Task objective: Reproduce the rows below, swapping every occurrence of "Open" for "Select" and keeping everything else unchanged. Omit the pictures from your output.

Interface element records
-=-=-=-=-
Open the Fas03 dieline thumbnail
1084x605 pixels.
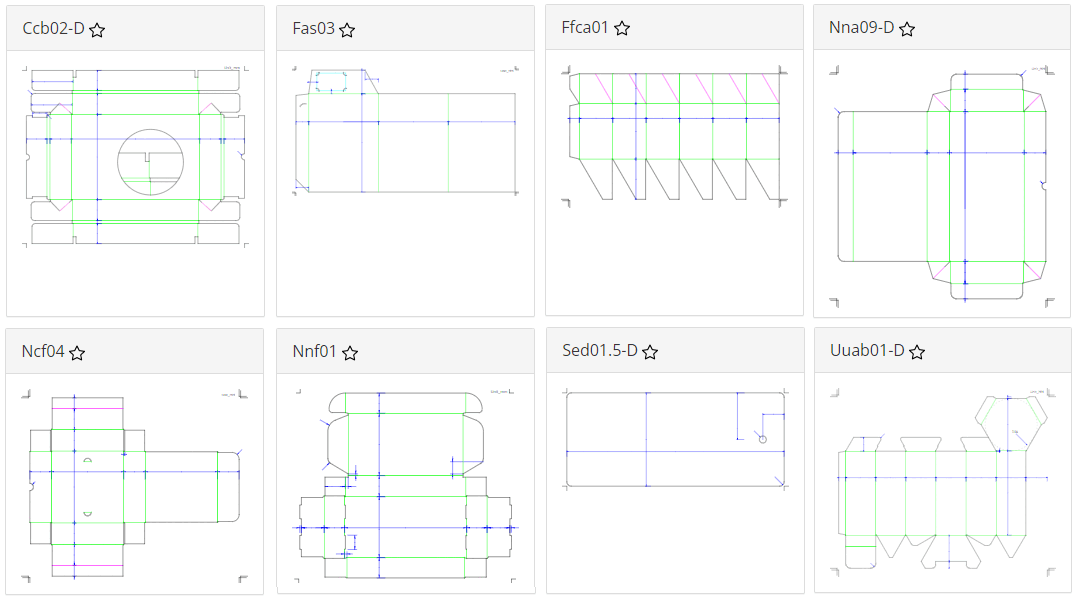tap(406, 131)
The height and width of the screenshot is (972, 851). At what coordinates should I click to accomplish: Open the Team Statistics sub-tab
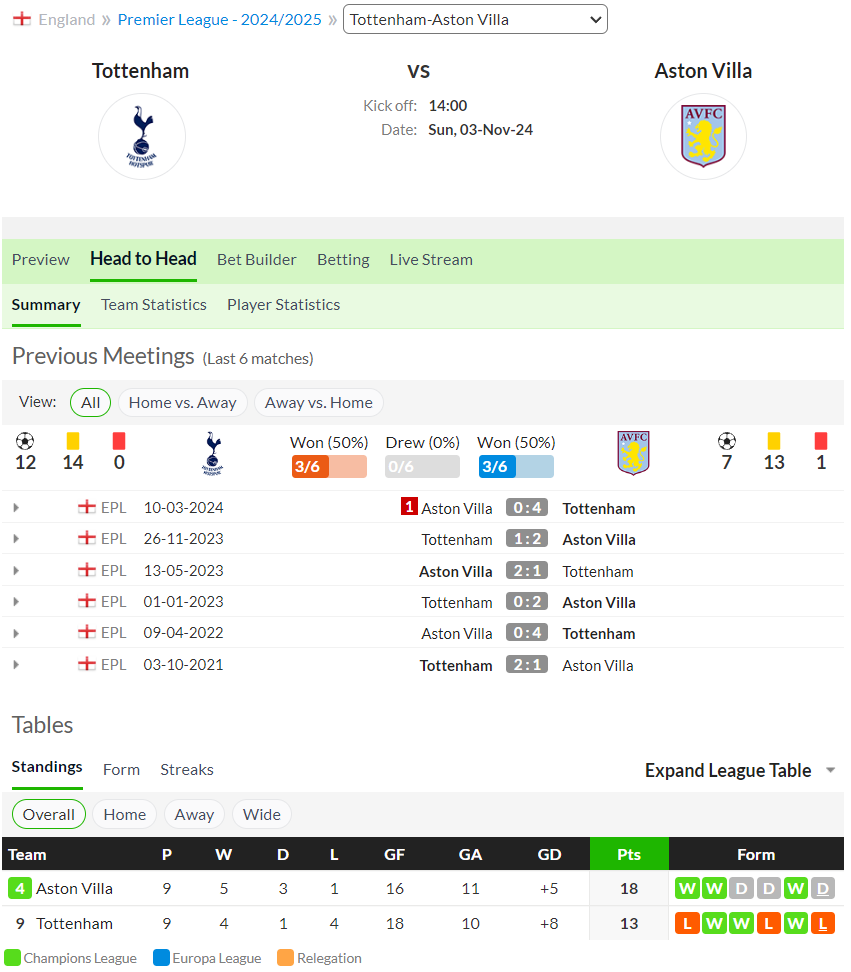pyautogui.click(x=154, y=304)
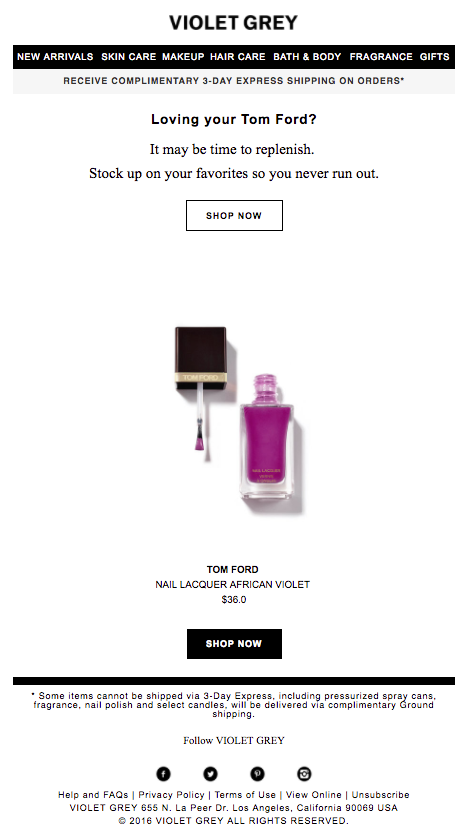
-=-=-=-=-
Answer to the task:
Select the Fas03 dieline thumbnail
1084x605 pixels.
tap(406, 131)
The height and width of the screenshot is (972, 851). At what coordinates should I click to accomplish: Select the Team Statistics sub-tab
pyautogui.click(x=154, y=304)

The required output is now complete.